REQUEST 1 =
Reproduce verbatim the lines of the records starting at the line that contains "is (1000, 442)." and ending at the line that contains "Looking at the screenshot, I should [531, 322].", both included.

SOURCE DOCUMENT =
Your reaction to the opening days of Doha may have depended on whether the camera was focused on the court, or whether it was panning the stands. Sparse and muffled crowds at important tournaments, particularly the early rounds of important tournaments, has been a theme of fall tennis for many years. But I don’t want to belabor that fact in Doha, because the drama of the matches so far this week hasn't been hurt by the lack of energy in the audiences. And this would have been true even if the bleachers had been filled with crickets (though that might have been disturbing to the players). But when Venus and Serena Williams play to a third-set tiebreaker at a season-ending championship in front of a few dozen scattered humans, you know that the event isn’t living up to its potential.
That’s a topic for another week (next week, perhaps). For the moment, I’ll reserve my questions and answers for the matches themselves. If they haven’t been beautiful to watch, they have certainly lived to their dramatic potential.
It’s safe to say that never have there been so few witnesses to a match between the Williams sisters. And while it won’t be remembered for the quality of its play—though Venus and Serena rose to the occasion late in the third set—it was a worthy addition to the Williams canon. What I noticed most, and it was something I hadn’t seen in a while, was Serena’s ambivalence. She lost the first set and started the second by belting a couple of balls as hard as she could. It looked like she might be on the verge of cashing it in mentally, which must be a temptation when your sister could use a win to help her chances of defending a title. But fortunately or not for Serena, those belted balls happened to go in. She won that game and recovered her composure from there. But there was still hesitation and unhappiness in Serena’s demeanor.

REQUEST 2 =
Extend the commentary on the tennis matches in Doha, beginning after its final sentence.

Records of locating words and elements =
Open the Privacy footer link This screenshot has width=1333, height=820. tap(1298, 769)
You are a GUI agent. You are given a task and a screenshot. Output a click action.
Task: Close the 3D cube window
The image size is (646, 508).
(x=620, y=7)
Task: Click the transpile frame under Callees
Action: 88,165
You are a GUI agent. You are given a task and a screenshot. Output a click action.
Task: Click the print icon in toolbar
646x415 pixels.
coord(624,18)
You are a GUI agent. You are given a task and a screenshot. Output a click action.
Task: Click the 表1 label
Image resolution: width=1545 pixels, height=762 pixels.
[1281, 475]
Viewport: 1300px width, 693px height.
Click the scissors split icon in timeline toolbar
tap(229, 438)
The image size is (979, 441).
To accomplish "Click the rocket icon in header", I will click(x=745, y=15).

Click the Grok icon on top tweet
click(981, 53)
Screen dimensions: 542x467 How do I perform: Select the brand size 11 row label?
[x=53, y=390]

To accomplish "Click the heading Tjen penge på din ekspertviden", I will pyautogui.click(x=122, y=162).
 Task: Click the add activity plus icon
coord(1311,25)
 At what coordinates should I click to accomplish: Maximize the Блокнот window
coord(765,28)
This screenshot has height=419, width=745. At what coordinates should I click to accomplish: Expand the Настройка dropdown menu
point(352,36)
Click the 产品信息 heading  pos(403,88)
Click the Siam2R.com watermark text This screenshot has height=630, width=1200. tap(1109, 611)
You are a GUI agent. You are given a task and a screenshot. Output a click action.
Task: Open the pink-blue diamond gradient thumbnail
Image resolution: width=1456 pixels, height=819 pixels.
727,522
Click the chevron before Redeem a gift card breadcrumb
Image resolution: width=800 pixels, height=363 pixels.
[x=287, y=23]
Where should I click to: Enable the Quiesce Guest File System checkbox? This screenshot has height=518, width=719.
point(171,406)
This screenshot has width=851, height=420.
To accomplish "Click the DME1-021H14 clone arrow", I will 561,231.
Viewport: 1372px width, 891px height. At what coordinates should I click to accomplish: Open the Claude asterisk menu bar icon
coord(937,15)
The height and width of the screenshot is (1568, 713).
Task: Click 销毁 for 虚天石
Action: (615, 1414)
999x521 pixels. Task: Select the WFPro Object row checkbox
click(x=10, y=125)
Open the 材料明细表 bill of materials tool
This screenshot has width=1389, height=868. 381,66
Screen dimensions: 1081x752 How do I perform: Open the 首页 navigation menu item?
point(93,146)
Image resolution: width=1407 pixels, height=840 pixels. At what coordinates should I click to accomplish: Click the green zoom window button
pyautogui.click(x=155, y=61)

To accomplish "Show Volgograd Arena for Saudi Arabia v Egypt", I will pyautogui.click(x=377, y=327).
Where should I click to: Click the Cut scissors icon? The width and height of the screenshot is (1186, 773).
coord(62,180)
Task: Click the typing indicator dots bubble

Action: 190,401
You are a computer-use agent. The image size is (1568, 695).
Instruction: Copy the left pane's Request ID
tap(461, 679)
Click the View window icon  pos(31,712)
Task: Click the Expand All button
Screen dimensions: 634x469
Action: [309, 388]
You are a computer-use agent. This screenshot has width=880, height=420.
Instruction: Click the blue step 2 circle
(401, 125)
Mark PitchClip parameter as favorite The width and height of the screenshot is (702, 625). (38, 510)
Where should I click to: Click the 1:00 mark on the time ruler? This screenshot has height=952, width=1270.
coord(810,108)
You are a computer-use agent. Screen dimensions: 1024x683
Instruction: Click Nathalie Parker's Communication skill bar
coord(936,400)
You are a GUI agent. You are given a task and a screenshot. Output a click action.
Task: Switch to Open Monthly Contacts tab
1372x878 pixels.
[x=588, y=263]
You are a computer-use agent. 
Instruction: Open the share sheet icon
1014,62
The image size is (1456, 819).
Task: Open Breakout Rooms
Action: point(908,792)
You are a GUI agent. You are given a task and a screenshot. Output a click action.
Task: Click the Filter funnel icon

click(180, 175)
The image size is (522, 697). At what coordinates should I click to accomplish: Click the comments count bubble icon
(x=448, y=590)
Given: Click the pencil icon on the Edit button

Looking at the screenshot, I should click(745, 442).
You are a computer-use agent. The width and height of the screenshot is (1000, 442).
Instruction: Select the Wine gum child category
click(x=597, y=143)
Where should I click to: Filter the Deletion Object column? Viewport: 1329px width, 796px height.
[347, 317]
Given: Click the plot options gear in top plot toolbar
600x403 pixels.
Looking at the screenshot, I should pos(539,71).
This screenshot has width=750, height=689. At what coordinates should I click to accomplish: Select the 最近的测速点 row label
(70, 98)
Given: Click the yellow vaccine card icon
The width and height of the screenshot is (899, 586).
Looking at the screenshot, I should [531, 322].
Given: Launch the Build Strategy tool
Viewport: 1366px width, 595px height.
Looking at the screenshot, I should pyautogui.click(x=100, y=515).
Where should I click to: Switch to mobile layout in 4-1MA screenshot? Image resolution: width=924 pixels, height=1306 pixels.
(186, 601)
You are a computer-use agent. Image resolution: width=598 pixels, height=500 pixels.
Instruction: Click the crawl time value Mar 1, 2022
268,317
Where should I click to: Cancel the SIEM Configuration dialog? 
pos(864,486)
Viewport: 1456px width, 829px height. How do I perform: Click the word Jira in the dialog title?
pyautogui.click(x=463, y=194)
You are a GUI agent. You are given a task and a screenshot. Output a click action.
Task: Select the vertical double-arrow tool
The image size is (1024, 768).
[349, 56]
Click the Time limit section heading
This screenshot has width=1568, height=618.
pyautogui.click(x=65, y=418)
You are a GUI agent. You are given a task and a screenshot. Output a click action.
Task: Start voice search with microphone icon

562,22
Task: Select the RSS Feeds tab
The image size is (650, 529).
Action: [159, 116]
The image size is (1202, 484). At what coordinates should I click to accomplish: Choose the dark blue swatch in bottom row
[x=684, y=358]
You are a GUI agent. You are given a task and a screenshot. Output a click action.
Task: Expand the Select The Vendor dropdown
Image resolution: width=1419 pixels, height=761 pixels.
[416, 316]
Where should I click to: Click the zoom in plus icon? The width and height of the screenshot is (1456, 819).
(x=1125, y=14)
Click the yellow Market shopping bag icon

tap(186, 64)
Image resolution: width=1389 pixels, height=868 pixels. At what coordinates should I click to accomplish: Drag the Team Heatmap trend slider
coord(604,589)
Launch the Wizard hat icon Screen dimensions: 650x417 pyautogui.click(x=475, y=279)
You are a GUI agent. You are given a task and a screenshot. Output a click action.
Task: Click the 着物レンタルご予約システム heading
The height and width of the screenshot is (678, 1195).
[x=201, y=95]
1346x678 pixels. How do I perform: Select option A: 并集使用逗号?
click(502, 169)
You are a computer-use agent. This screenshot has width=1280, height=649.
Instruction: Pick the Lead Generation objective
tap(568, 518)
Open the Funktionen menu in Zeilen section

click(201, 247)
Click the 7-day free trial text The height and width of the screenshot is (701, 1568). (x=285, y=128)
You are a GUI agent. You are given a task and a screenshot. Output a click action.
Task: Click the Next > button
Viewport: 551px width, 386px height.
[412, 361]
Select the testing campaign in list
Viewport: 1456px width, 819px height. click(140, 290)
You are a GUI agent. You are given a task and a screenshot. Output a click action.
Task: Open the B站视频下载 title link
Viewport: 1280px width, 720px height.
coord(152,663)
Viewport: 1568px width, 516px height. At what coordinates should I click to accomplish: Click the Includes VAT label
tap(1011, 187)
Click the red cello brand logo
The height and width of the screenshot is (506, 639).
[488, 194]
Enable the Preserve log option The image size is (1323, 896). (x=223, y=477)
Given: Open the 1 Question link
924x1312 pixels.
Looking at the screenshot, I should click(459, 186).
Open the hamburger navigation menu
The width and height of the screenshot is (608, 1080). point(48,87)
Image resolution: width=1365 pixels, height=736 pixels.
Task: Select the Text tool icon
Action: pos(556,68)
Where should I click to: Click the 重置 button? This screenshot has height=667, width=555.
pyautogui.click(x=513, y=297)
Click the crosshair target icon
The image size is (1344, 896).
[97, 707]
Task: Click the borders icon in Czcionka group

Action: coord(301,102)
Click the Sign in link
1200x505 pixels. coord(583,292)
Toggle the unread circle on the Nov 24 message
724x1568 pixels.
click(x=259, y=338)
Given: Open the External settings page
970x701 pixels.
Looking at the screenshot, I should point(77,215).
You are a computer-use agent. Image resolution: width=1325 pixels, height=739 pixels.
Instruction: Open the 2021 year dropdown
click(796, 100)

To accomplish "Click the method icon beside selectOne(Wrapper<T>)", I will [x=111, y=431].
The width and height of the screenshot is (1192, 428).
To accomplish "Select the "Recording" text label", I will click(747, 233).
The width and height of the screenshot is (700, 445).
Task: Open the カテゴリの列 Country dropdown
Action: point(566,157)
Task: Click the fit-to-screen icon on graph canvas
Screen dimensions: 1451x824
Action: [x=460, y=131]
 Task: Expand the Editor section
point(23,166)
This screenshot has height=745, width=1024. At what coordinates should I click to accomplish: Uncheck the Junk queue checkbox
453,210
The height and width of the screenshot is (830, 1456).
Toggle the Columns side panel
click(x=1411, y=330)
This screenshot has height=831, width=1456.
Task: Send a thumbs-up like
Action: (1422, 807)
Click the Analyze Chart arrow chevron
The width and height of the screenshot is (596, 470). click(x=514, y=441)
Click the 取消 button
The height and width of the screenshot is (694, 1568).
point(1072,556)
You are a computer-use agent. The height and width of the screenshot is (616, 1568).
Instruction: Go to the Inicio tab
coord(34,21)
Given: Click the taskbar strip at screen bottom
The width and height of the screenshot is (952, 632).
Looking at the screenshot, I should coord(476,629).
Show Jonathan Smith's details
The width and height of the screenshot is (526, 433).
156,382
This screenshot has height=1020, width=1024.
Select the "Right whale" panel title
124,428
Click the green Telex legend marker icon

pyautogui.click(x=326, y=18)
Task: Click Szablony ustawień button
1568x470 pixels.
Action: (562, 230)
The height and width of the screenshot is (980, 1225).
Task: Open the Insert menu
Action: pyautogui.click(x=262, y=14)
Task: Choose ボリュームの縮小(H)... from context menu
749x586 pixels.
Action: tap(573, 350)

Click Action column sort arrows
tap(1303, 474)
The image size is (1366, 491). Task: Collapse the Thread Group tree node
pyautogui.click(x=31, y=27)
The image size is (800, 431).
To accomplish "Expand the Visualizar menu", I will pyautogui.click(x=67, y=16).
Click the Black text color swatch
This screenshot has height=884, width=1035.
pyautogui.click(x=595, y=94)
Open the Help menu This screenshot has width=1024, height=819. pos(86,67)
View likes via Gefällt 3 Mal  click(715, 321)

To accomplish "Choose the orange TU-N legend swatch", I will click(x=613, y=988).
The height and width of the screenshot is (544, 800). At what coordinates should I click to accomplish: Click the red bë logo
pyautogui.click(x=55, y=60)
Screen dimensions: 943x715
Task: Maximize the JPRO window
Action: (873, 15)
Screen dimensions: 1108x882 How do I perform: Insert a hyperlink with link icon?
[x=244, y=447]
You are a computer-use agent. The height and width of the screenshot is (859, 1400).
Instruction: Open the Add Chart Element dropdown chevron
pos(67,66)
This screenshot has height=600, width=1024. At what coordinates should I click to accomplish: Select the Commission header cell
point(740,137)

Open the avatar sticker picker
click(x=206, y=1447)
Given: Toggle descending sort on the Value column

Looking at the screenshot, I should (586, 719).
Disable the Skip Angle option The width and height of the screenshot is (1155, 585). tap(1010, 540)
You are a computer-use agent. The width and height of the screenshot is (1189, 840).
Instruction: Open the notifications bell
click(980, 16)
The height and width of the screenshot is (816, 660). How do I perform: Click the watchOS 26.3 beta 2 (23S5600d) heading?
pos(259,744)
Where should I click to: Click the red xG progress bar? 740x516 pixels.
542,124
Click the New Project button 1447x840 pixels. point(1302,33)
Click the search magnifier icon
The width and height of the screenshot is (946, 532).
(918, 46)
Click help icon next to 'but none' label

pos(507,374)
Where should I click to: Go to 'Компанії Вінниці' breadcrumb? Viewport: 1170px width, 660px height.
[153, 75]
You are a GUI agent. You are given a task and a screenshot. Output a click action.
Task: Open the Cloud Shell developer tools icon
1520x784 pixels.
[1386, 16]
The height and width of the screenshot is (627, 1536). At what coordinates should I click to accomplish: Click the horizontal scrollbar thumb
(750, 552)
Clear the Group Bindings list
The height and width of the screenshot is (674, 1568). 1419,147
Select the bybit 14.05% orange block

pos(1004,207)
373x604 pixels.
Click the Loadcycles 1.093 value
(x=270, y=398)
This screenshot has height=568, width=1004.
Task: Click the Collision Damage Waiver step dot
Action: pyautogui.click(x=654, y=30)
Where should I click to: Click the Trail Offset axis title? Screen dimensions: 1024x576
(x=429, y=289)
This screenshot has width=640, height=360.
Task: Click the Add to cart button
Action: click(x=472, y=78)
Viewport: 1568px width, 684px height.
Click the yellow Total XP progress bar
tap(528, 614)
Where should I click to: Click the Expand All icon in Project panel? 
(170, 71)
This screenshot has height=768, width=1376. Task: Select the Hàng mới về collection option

EXPECTED ANSWER 1 =
You are a computer-use agent. The width and height of the screenshot is (1000, 442).
Instruction: Select the Wine gum child category
click(x=597, y=143)
Where should I click to: Filter the Deletion Object column? Viewport: 1329px width, 796px height.
[347, 317]
Given: Click the plot options gear in top plot toolbar
600x403 pixels.
Looking at the screenshot, I should pos(539,71).
This screenshot has width=750, height=689. At what coordinates should I click to accomplish: Select the 最近的测速点 row label
(70, 98)
Given: Click the yellow vaccine card icon
The width and height of the screenshot is (899, 586).
Looking at the screenshot, I should [531, 322].

EXPECTED ANSWER 2 =
When we talk about the Williamses’ matches, we usually talk about how hard it must be to have to beat your sister. I'd guess that it’s more complicated, and that those complications lead to wild swings in the quality of the tennis from each woman. You love your sister, you want the best for your sister, but when you get out on the court you also want to beat your sister. Subconsciously, you may even want to beat her more than anyone else in the world, the way siblings often do. Through the third set of yesterday’s match, I felt like I could see Serena negotiating those emotions. She played well and kept her emotions in check all the way to 5-4. But when she served for it, she fell apart and played her worst game of the match. She gave Venus chances and then used her serve to take them back. At the end, she let her relief and happiness out after a crucial backhand winner. Serena had beaten her sister, and her own tangle of conflicting feelings. Best of all, it was over.
She’s young, she’s blonde, she wears Stella McCartney, she just reached her first Grand Slam final and cracked the Top 5, and she may or may not have hooked up with Fernando Verdasco already. What is the ceiling for the so-far unassuming Wozniacki? Is she due for a serious reality check when Justine and Kim come back full time next year?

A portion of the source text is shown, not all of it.